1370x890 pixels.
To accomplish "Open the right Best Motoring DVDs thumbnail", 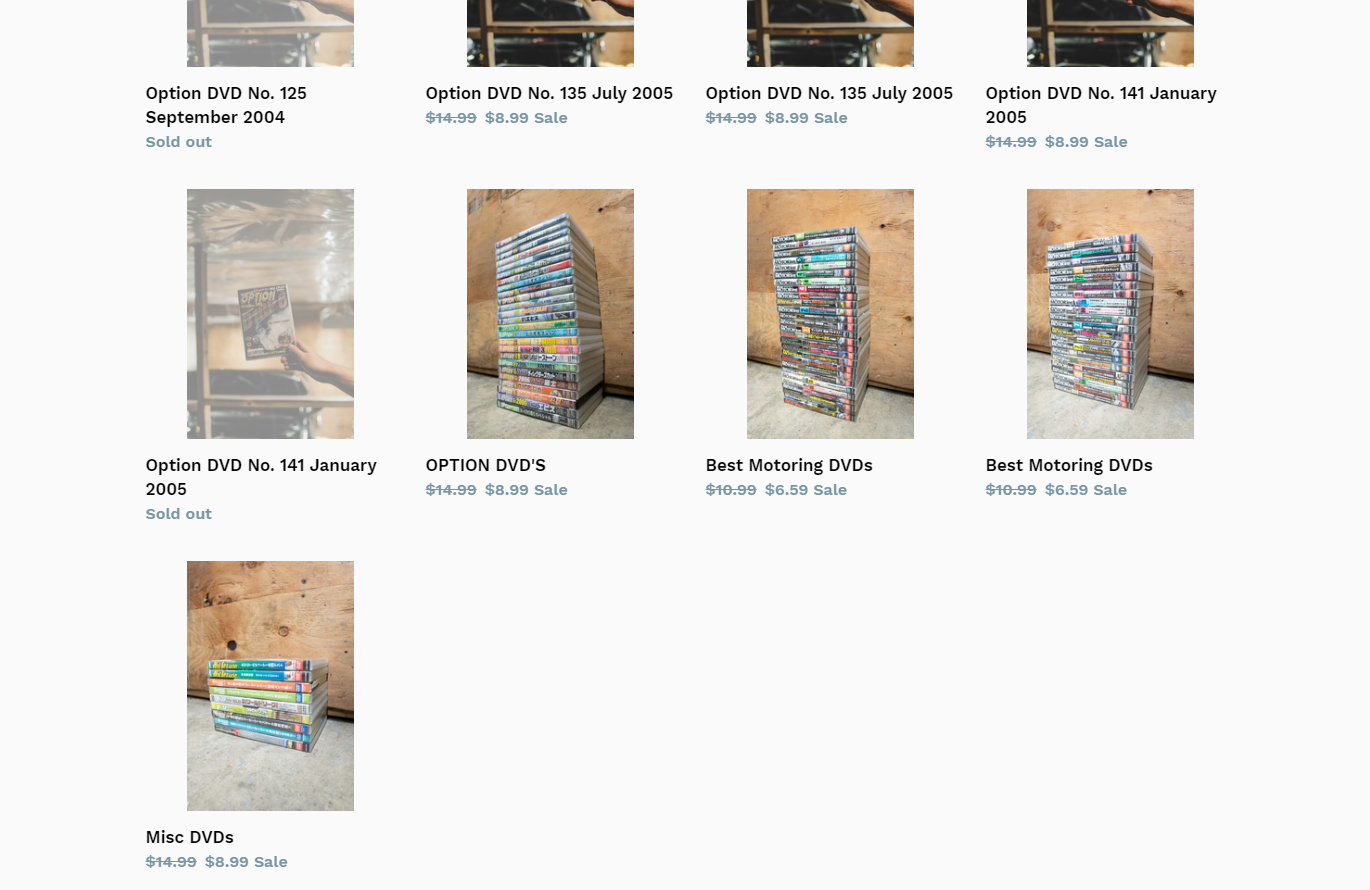I will tap(1110, 314).
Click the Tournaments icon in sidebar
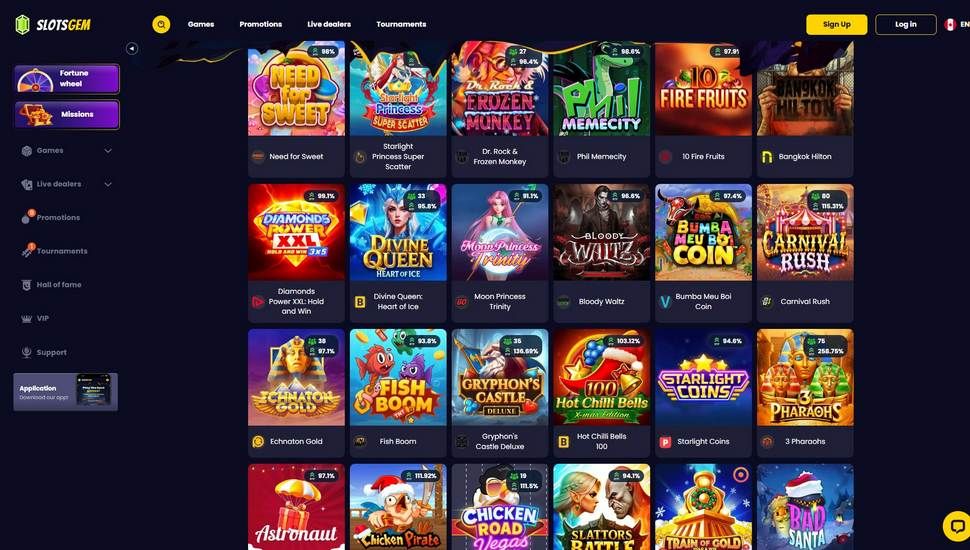This screenshot has width=970, height=550. 27,251
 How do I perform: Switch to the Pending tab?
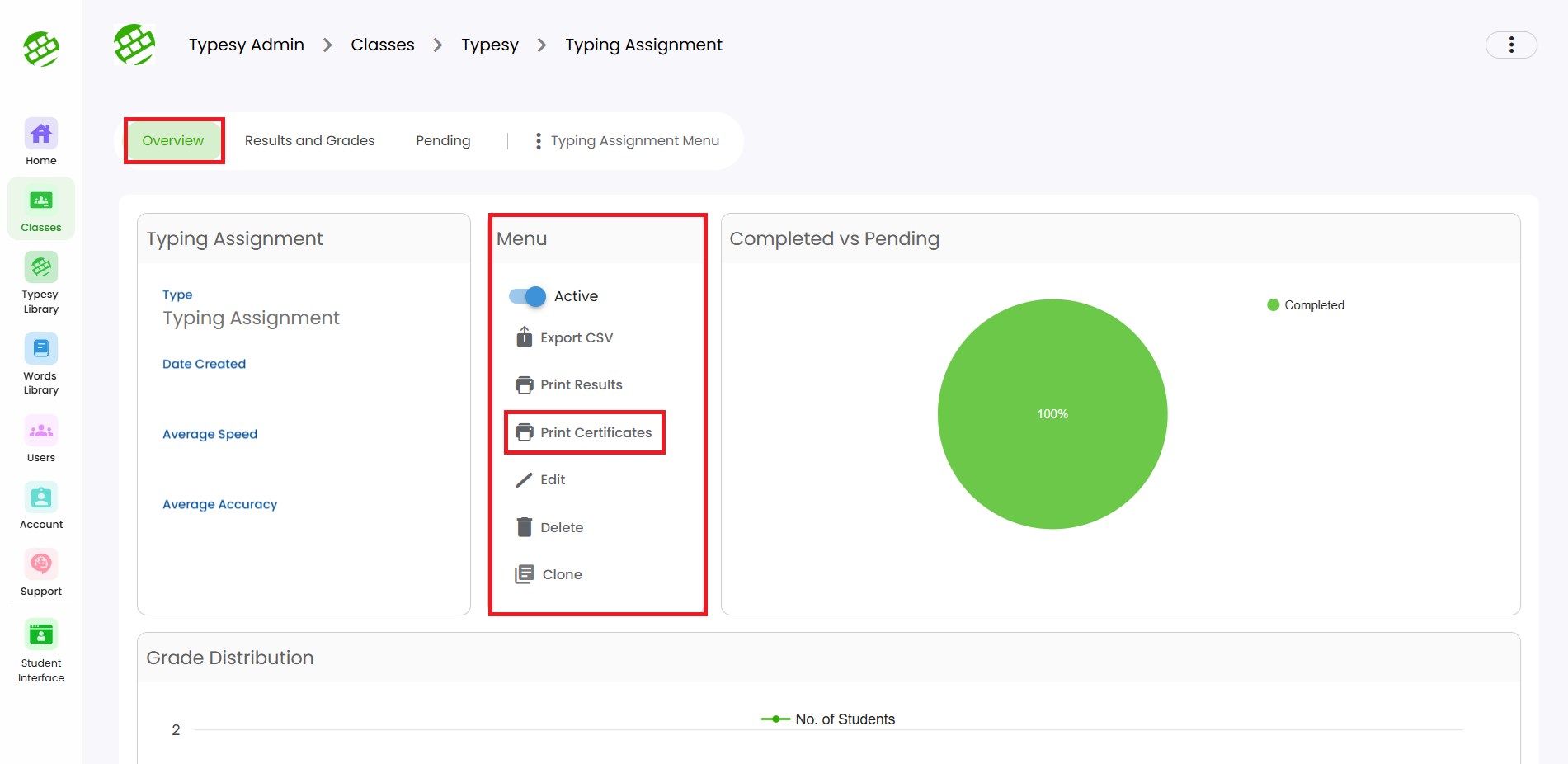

## [EXERCISE OBJECTIVE]
Print nothing except the lines from the one with "Click the Tournaments icon in sidebar" through the last line of the listing, exactly as written and with pictures removed.

## [ANSWER SPACE]
Click the Tournaments icon in sidebar
This screenshot has width=970, height=550. 27,251
 How do I perform: Switch to the Pending tab?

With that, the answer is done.